Here’s a serious question to consider…
Do we build our Corridor Surface(s) inside the Corridor model that we publish or construct those Corridor Surfaces from DREF Corridor model data?

A shared Corridor model that includes Corridor Surfaces with Corridor output Feature Line data is constrained by the Surface data references.

Many tend to add details into the initial stages of the multi-step design process that Corridors are best adapted to deliver. The result may be simply overwhelming. Corridor WTMI can certainly get in our way.

Let’s clarify some significant Corridor Region Frequency issues with a not-so-simple example…


Frequency Consideration in Site Grading Corridors

This video from the Site Grading with Corridors post and video series clearly demonstrates that the Assembly Frequency properties inside our Corridors are particularly important for us to learn to manage effectively. All too often the additional application of more applied Assemblies with their collection of Subassemblies and resultant Feature Line output creates unnecessary complexity problems for us.

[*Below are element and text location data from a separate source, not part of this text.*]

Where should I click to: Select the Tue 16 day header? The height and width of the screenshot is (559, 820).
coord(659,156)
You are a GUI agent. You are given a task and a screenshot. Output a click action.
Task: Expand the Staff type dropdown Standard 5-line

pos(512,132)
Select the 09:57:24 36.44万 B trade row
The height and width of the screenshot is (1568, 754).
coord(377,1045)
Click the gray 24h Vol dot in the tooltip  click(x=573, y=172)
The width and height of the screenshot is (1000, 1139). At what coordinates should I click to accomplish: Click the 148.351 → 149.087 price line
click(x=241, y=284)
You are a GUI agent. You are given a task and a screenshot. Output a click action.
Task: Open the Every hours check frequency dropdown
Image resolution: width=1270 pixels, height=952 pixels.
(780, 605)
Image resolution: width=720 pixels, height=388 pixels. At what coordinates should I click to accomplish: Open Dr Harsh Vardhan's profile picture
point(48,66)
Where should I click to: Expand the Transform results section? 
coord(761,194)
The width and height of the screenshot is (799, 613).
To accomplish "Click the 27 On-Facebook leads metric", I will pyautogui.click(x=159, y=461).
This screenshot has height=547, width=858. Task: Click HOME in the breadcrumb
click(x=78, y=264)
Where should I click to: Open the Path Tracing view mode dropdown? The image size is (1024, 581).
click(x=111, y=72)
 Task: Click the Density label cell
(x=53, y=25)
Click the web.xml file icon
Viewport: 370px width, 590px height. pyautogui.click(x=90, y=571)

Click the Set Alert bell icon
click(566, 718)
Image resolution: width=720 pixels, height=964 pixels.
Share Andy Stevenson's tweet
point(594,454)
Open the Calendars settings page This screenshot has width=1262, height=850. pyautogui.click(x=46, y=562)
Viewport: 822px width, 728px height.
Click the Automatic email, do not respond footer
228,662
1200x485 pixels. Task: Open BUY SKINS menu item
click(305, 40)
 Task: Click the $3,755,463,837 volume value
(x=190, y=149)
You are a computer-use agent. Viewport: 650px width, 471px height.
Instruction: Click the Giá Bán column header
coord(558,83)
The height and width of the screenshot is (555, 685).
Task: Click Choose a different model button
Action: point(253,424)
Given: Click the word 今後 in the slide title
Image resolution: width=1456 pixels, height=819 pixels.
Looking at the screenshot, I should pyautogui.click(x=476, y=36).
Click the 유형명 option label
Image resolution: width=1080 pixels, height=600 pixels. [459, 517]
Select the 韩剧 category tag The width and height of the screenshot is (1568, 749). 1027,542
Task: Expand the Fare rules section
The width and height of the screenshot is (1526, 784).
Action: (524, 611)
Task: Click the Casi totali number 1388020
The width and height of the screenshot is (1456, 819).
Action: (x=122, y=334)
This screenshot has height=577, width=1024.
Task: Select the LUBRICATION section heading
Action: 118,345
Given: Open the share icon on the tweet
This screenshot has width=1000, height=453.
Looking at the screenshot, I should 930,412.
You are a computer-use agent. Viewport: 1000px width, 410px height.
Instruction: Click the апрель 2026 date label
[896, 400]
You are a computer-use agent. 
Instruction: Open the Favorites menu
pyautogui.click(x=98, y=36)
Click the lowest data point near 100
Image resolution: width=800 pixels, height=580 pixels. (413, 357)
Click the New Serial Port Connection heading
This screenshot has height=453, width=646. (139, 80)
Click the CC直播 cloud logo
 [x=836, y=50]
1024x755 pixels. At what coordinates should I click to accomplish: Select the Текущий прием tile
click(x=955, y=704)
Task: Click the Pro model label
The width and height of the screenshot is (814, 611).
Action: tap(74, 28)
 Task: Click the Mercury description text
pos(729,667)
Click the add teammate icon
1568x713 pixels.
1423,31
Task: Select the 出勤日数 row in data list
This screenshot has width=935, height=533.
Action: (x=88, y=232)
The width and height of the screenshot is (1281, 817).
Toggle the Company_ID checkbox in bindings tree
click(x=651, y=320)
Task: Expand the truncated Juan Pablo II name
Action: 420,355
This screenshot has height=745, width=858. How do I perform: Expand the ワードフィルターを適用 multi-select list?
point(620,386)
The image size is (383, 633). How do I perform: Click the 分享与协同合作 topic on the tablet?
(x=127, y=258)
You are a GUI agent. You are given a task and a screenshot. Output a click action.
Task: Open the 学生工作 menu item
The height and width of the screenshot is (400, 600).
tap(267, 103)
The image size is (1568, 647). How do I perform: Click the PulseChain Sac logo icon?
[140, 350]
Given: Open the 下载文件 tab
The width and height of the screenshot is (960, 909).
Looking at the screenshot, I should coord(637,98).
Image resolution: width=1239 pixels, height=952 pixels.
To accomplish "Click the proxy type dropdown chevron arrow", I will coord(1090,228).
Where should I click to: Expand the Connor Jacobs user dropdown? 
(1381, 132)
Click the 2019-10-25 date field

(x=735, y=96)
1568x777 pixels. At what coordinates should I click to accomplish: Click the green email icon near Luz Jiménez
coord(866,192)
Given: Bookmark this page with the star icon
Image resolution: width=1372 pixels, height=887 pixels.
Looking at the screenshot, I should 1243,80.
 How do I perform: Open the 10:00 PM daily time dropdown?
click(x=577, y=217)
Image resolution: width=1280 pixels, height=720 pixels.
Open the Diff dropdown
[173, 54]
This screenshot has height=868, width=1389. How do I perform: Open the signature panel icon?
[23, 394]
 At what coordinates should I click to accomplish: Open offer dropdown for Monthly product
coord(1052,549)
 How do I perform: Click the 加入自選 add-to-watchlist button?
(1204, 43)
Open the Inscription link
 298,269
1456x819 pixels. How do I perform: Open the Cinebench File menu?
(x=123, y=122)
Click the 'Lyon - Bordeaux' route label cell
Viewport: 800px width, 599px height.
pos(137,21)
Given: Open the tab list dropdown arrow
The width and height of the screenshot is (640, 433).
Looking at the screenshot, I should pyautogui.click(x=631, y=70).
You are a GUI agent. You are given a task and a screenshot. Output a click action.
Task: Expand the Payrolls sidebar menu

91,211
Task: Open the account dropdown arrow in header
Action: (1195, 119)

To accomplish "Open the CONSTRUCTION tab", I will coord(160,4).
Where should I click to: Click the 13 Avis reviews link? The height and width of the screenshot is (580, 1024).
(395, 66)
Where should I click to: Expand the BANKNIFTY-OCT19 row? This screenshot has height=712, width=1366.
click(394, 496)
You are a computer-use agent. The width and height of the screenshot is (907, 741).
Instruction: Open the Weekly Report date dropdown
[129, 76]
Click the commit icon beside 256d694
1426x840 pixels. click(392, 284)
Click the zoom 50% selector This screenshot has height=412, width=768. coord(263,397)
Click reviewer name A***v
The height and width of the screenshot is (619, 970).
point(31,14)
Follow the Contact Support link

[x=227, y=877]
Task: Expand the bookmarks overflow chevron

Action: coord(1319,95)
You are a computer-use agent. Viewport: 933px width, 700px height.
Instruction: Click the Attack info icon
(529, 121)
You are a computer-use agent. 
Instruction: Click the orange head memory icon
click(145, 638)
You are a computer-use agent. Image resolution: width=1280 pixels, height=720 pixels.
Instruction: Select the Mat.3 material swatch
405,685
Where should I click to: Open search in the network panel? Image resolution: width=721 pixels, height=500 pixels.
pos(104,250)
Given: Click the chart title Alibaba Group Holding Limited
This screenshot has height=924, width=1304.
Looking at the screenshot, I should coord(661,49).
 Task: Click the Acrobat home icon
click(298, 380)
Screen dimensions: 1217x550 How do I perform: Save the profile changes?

If we find ourselves weeding extracted Corridor Feature Lines all the time, we might want to consider more applied Frequency restraint.

We don’t necessarily need or want lots of Corridor detail right now and right away.
Here I mean both the number of Feature Lines and the Point Code related detail in them.

One of many reasons why we employ Generic Pavement Structure Subassemblies in the Datum Surface construction Corridor seen in the Shared Design Control and Complex Corridors video.

The Wisdom of When is as Significant as the Know How to Do it.